EXERCISE AIM –
Scan the listing below for the word "computer", then copy each line that has it.
▼
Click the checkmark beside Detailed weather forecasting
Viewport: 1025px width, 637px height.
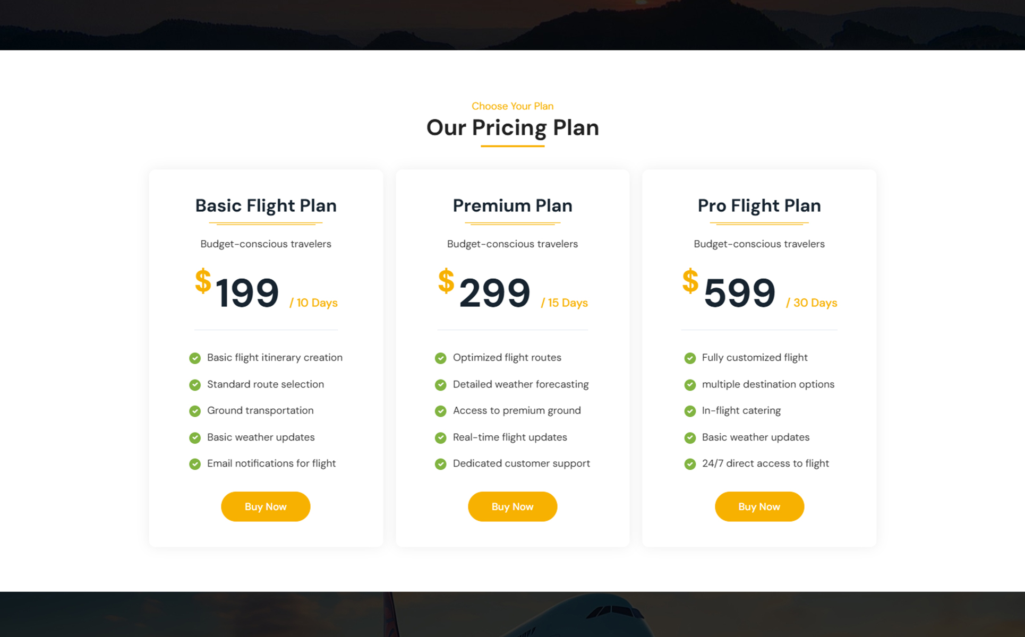click(441, 385)
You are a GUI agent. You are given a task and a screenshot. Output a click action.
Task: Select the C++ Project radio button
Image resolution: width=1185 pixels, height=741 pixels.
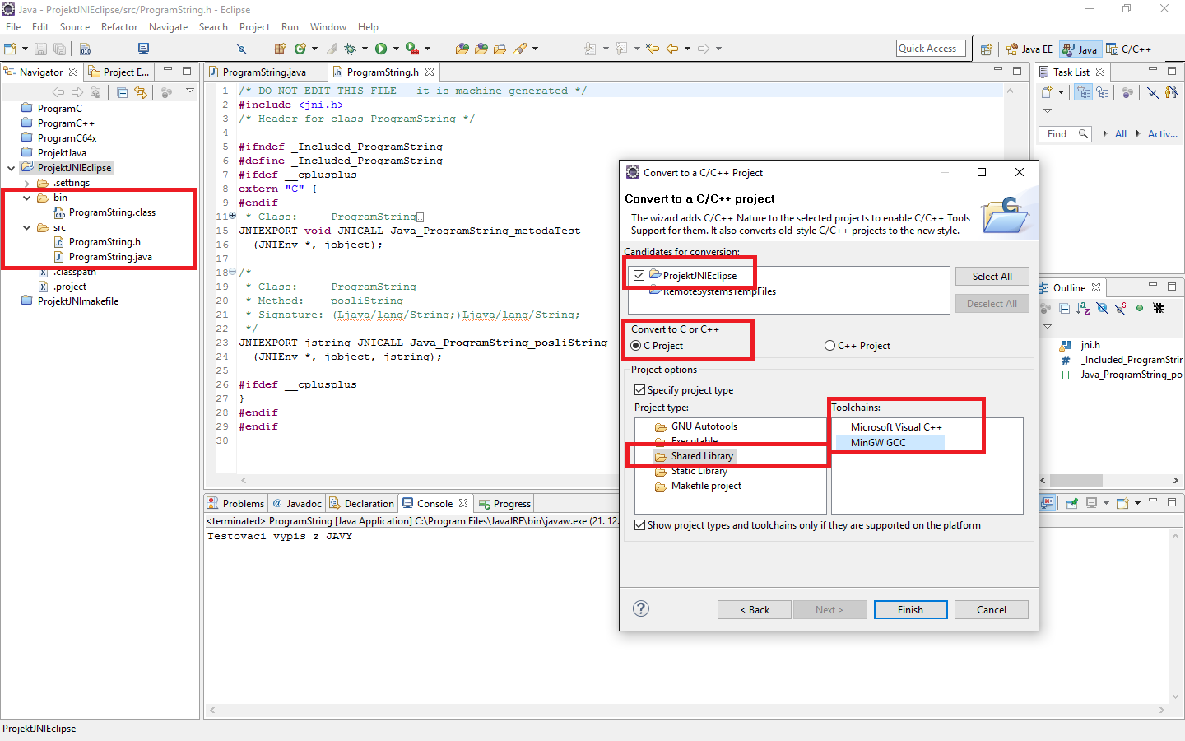click(x=830, y=345)
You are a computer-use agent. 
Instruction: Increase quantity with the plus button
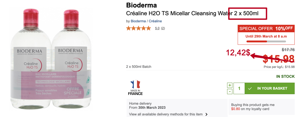pyautogui.click(x=230, y=85)
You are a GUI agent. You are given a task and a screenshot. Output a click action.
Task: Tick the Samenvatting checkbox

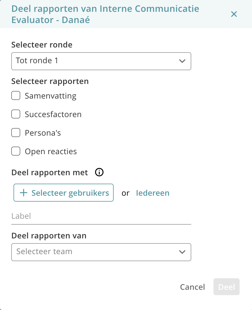pyautogui.click(x=16, y=96)

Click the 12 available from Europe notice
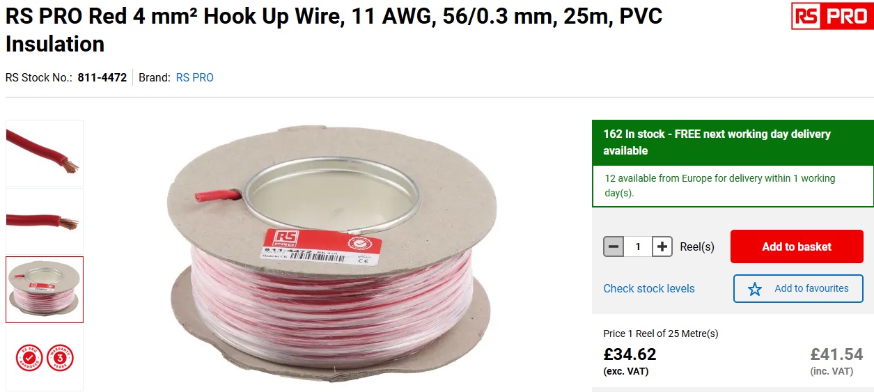pos(733,186)
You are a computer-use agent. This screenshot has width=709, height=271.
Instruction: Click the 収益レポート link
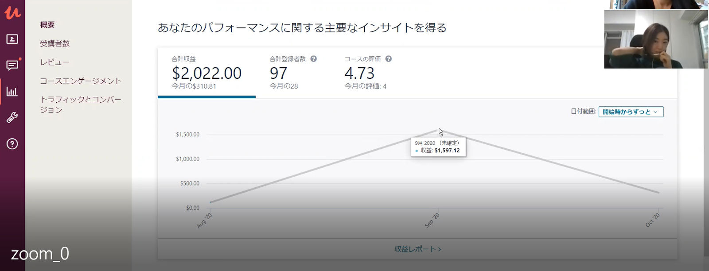point(417,249)
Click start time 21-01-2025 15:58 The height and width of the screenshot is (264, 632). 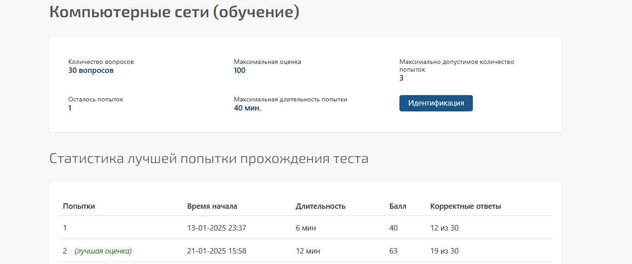coord(217,251)
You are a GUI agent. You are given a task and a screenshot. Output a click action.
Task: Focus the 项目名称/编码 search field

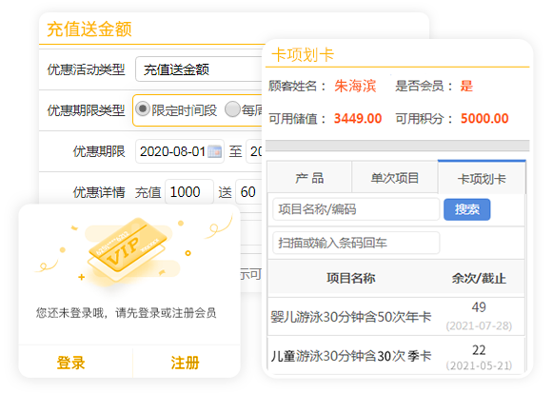pos(356,209)
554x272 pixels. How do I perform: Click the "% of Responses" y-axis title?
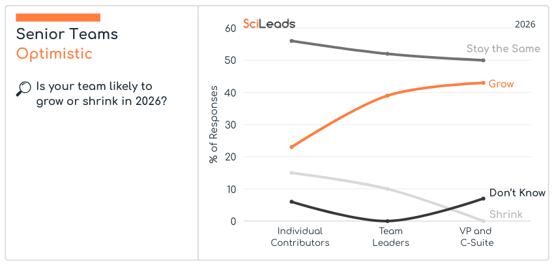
▲
ANSWER TO THIS TASK –
You are a computer-use agent. 
You are a computer-use agent. This screenshot has width=709, height=271.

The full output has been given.